→ Exercise set:
a) In the passage about the inquiry into the convict ship wreck, how many surviving convicts does the Board's report list by name?
b) Reproduce the part of the wreck inquiry passage between "The Hobart Courier of" and "been much worse.", inclusive.
c) Write the next part of the passage on the wreck inquiry, picking up after its final sentence.

→ Document passage:
* Start *
The Hobart Courier of 24 April 1835 reports the findings of the Board of Inquiry into the wreck appointed by Governor Arthur.  The Board’s report lists the names of 81 convicts who survived, and points out that the prisoners would endeavour to extricate themselves from a situation ... of imminent peril, and it appears they broke down a barricade of the prison with a view to get on deck. That version of events has the sentries over the main hatchway keeping the convicts below deck, and suggests this was just as well because if they had managed to get on deck all at once they’d have rushed the long boat which was the only possible means of rescue and the toll would have been much worse.

The Hobart Courier also reported evidence from convicts concerning threats from the sentries and shots that killed two of the prisoners. Four bodies were alleged to have been washed ashore with gunshot wounds and sabre cuts, but the Coroner concluded the wounds were caused by the rocky shore.
* End *
→ Stored data:
* Start *
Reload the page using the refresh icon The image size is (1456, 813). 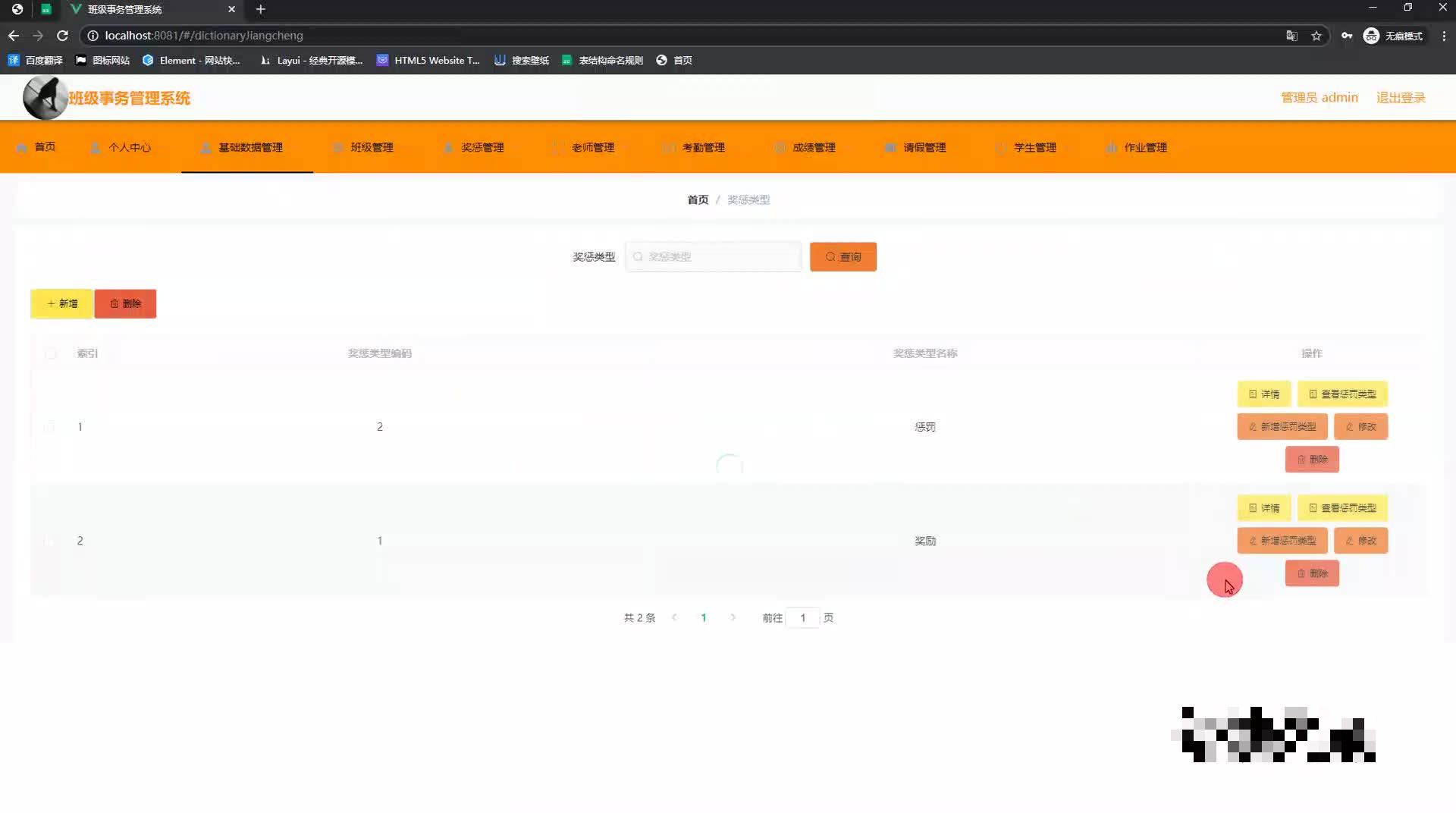[63, 36]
* End *
→ Replies:
a) 81

b)
The Hobart Courier of 24 April 1835 reports the findings of the Board of Inquiry into the wreck appointed by Governor Arthur.  The Board’s report lists the names of 81 convicts who survived, and points out that the prisoners would endeavour to extricate themselves from a situation ... of imminent peril, and it appears they broke down a barricade of the prison with a view to get on deck. That version of events has the sentries over the main hatchway keeping the convicts below deck, and suggests this was just as well because if they had managed to get on deck all at once they’d have rushed the long boat which was the only possible means of rescue and the toll would have been much worse.

c)
As far as the cabin boy is concerned, it seems there were forty juveniles among the two hundred and twenty convicts on board the ship and a soldier's wife, a Mrs Martin, contrived to secure herself on the fore channel of the ship ... and although the sea ran mountains high with frost and rain ... was exposed for 48 hours to the weather with two babes suckling at her bosoms and her elder child held between her knees. A conflicting report has Mrs Martin enduring a mere eight hours until the long boat returned in the morning to take off a second load of survivors.

While the whole thing seems to support the notion that you never let the truth get in the way of a good story, it’s easy to imagine the details being embellished by opponents of transportation and an attempt to whitewash the details by the colonial authorities.